A Progressive Direct Expenditure Tax

Melbourne Institute Working Paper No. 13/98

Date: June 1998


John Freebair
Rebecca Valenzuel


Australians are again looking at the possibility of major tax reform, including a reexamination of options once taboo, such as the GST. But there is, in fact, a wider range of possible tax systems available to us. One major option not so far considered is the 'direct expenditure tax'. As a concept it is not new, although it is not familiar in the Australian debate. This is surprising, as it has strong potential benefits to offer. A progressive direct expenditure tax would replace the so-called ‘income’ tax currently levied on individuals and business enterprises.

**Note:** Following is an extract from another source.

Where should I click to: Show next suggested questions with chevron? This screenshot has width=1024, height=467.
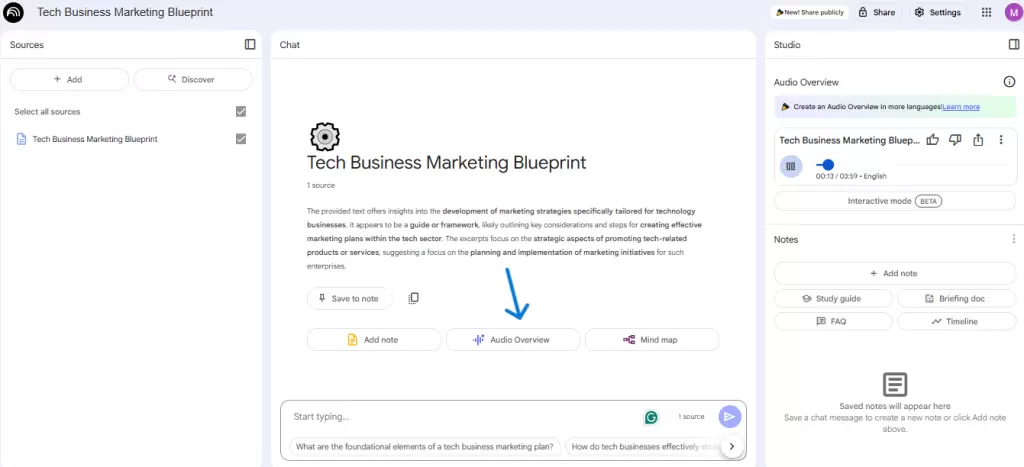click(x=732, y=446)
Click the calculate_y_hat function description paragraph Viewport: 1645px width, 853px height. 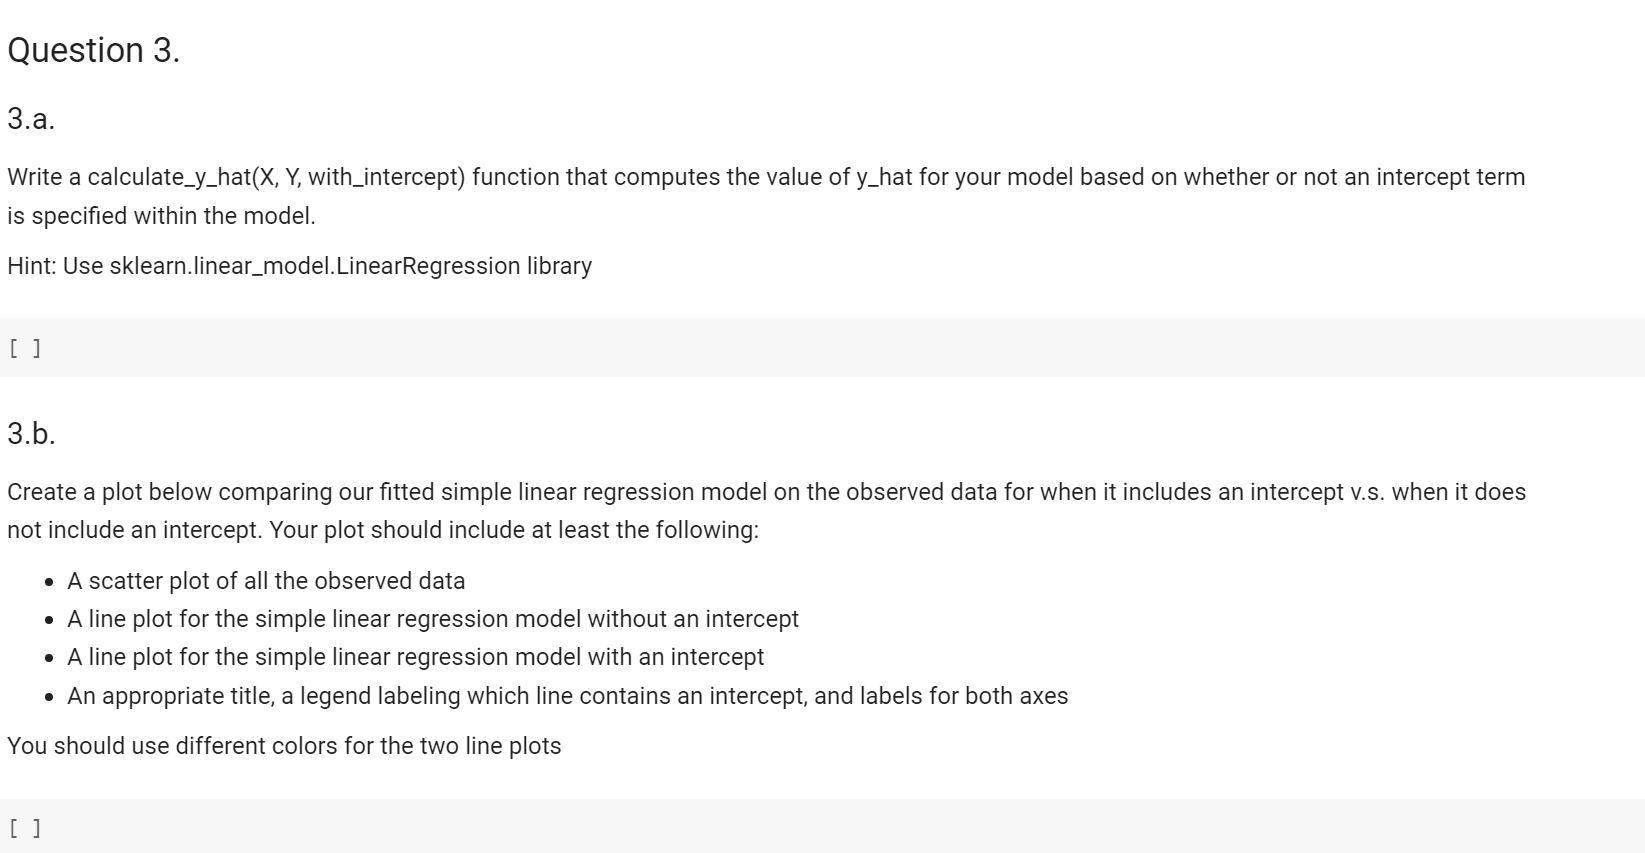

The sum to be taxed would be a measure of expenditure on final consumption. In effect, then, savings would be exempt from taxation. But when the savings, and the returns earned on them, were ultimately spent, they would be taxed. A progressive tax rate schedule, which reflected both capacity to pay and family circumstances, would be applied to individuals and perhaps also to business enterprises, to calculate tax payable. This proposal is not, in fact, as radical as it might first seem. Income from labour would be taxed as now. And even under the current system, much saving, and investment is effectively given an expenditure tax treatment-such as the treatment of owner-occupied housing, and business expenditure on human capital and on research and development. The current tax treatment of superannuation and accelerated depreciation allowances are as much an expenditure tax as an income tax. This expenditure tax offers two alternative options under its direct taxation scheme: the 'cashflow' and the ‘yield-exempt’ options. Illustrative simplified tax forms for individuals and for business enterprises using both options are presented, discussed. and compared with the present ‘income’ tax forms. In order to collect the same revenue as the current ‘income’ tax system it would replace, a direct expenditure tax would require higher tax rates. This is because the tax base would not include savings which are now subject to income tax. A slight increase in the degree of progressiveness of the current tax rate schedule would also be required, to maintain current notions of equity between richer and poorer taxpayers.